NAYPYIDAW, March 8: Myanmar Prime Minister Min Aung Hlaing has announced that the country’s military junta plans to hold elections by December 2025, or January 2026 at the latest. The announcement was made during Hlaing’s visit to Belarus and was reported by state media on Saturday.
In his statement, Hlaing explained that the elections were a response to the alleged electoral fraud in the 2020 general elections, which prompted the military to declare a state of emergency and take temporary control of the country. “We plan to hold a free and fair election soon, under the law,” he said, adding that 53 political parties had already submitted their lists to participate in the upcoming elections. He also invited Belarusian observation teams to monitor the process.

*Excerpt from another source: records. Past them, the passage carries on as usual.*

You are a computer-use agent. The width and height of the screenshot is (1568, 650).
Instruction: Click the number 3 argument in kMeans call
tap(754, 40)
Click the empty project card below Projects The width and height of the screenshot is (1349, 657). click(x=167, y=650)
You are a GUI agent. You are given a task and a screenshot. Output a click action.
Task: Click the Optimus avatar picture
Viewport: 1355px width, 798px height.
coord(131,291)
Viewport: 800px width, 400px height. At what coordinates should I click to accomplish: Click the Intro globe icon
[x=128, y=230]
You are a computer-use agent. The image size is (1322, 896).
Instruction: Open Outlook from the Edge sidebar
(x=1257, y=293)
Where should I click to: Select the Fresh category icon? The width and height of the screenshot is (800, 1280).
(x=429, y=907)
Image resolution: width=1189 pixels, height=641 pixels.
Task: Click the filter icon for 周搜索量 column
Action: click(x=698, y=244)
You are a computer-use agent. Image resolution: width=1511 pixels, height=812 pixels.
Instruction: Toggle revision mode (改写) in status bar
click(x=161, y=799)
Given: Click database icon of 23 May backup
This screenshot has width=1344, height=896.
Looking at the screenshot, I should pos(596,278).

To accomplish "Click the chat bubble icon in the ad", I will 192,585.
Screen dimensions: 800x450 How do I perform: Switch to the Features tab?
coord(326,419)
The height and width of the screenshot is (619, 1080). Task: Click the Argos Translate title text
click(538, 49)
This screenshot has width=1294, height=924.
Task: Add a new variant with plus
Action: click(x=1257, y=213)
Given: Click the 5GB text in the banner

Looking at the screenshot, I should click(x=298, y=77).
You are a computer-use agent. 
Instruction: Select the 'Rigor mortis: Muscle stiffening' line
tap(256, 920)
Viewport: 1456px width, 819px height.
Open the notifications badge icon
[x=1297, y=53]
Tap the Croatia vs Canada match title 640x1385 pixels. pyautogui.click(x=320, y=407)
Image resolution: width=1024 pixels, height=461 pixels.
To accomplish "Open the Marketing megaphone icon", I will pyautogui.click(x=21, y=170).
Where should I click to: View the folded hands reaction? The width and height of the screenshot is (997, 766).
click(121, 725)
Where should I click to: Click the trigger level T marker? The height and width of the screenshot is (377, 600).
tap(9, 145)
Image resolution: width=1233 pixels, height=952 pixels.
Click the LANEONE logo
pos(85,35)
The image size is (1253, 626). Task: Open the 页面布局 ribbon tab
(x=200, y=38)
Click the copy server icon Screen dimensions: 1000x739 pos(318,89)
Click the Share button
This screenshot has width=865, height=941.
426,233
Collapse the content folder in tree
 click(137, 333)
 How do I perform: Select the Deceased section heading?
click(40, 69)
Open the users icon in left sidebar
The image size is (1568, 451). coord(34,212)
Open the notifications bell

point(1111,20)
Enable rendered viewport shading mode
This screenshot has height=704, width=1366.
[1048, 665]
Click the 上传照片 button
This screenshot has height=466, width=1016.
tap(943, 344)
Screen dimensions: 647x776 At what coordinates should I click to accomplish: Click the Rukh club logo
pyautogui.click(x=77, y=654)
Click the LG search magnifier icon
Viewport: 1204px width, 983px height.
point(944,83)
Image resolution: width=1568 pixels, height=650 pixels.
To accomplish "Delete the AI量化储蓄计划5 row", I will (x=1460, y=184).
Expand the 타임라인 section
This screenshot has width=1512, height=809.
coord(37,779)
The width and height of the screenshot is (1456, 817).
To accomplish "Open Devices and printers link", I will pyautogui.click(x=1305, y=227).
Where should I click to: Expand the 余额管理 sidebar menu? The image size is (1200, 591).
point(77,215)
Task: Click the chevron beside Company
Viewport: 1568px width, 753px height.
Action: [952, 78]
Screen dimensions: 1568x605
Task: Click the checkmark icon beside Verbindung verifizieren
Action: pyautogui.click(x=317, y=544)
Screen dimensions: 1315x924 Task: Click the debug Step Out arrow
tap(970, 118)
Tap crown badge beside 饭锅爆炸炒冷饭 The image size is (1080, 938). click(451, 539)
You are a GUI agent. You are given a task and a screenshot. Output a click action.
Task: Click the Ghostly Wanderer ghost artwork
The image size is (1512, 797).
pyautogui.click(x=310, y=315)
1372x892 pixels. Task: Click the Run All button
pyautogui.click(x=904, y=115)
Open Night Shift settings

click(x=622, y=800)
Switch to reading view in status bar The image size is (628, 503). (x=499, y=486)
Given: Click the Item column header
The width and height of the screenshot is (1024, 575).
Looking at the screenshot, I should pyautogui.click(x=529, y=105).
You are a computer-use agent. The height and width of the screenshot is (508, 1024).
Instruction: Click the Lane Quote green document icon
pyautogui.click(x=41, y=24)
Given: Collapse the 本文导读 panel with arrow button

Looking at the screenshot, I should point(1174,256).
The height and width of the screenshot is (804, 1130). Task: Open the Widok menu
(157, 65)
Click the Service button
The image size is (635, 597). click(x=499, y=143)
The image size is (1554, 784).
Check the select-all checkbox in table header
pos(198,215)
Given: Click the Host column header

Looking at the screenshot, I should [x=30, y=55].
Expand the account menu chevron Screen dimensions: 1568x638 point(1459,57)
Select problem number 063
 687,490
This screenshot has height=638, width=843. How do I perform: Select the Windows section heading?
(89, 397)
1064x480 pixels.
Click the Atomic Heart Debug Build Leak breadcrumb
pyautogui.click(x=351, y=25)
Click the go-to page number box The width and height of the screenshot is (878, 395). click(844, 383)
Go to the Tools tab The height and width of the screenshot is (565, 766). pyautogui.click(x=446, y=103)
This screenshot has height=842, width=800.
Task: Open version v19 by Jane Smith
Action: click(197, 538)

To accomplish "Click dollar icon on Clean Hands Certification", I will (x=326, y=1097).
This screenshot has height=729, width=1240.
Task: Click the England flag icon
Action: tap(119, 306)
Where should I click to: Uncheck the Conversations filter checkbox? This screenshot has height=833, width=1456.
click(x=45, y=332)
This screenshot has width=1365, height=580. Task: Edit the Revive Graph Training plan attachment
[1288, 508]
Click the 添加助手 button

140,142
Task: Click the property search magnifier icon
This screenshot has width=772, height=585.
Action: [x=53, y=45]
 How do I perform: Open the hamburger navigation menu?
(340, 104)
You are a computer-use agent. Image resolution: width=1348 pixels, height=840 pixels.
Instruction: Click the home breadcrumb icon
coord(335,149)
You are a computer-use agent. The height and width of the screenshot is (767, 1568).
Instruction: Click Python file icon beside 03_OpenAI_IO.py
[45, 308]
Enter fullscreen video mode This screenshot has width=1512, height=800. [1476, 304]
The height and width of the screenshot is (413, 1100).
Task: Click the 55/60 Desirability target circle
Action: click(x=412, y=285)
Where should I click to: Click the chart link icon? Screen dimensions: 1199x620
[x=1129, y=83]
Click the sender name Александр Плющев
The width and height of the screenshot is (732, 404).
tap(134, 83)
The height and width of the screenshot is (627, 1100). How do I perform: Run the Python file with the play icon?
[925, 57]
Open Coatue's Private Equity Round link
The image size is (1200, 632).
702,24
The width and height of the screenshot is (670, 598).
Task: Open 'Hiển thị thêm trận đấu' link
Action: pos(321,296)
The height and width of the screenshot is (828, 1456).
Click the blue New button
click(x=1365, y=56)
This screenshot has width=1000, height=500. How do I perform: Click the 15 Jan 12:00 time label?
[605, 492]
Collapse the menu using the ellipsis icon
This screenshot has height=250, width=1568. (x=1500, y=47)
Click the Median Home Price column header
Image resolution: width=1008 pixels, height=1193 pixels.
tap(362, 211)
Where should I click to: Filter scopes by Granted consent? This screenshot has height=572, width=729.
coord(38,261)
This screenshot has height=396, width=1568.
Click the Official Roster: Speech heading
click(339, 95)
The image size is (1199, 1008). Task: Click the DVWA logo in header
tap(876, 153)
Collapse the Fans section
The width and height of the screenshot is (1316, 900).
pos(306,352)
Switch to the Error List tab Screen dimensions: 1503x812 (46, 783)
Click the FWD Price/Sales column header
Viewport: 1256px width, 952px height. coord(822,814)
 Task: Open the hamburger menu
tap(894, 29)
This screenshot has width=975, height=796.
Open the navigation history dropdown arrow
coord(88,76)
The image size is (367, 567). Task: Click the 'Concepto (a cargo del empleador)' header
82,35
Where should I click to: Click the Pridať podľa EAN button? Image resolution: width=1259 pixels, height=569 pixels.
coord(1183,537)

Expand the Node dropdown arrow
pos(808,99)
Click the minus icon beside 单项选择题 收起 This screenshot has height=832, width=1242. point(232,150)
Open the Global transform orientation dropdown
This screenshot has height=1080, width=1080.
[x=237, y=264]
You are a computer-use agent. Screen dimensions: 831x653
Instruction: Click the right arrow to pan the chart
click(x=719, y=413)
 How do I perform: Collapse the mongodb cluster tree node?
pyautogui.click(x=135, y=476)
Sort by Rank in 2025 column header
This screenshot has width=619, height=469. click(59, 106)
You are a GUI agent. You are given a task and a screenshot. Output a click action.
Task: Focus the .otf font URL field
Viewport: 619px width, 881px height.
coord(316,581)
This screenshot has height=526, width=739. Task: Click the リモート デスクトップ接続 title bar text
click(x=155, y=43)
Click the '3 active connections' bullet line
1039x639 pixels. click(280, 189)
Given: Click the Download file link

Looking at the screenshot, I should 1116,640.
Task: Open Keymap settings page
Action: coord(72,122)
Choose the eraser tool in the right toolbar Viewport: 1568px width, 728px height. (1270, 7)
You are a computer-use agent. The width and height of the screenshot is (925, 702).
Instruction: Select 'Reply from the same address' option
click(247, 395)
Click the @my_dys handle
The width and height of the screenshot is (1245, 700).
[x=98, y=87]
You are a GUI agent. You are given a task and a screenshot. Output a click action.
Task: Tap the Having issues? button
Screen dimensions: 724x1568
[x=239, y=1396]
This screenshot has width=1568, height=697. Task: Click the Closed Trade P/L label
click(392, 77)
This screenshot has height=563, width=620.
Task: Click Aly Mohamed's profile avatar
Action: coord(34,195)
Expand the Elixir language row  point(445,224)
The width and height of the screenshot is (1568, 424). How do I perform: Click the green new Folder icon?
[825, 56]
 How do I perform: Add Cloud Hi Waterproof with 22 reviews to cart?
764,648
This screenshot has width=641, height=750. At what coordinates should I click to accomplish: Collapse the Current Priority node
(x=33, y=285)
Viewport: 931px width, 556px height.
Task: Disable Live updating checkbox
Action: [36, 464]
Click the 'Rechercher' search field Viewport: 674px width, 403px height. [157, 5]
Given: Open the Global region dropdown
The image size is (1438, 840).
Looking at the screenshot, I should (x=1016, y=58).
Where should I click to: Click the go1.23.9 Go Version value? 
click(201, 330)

Hlaing further noted that political parties would be allowed to launch their campaigns only once peace and stability could be maintained in the country. He pointed out that the regime had lost significant portions of northern Shan State, Rakhine, Kachin, Kayah (Karenni), Karen, and Chin states, as well as central Myanmar, to rebel groups. In response, the military junta had been conducting airstrikes in 13 regions and states, excluding Yangon Region.
Despite the promises to hold elections, the military junta’s plans have been met with widespread criticism both domestically and internationally. Critics argue that the election is a fraudulent attempt to cement the military’s rule, which ousted the democratically elected government in a coup on February 1, 2021. Myanmar’s former leader Aung San Suu Kyi has been held in an undisclosed location since the coup and is being tried in a closed court, with no access for observers. More than 10,000 political prisoners are believed to be detained by the military junta, with at least 175 reported deaths in custody, according to the United Nations human rights office.
The UN Special Rapporteur on Myanmar, Tom Andrews, condemned the junta’s actions, stating that the arrest and sentencing of Aung San Suu Kyi, along with thousands of other political prisoners, demonstrated the regime’s ongoing assault on the civil and political rights of the people of Myanmar. In a statement marking the fourth anniversary of the military coup, human rights experts mourned the loss of thousands of innocent lives at the hands of the junta, asserting that Myanmar remains under siege.
“The junta’s plans, including holding sham elections this year in a backdrop of escalating armed conflict and human rights violations, are a path to ruin,” Andrews warned.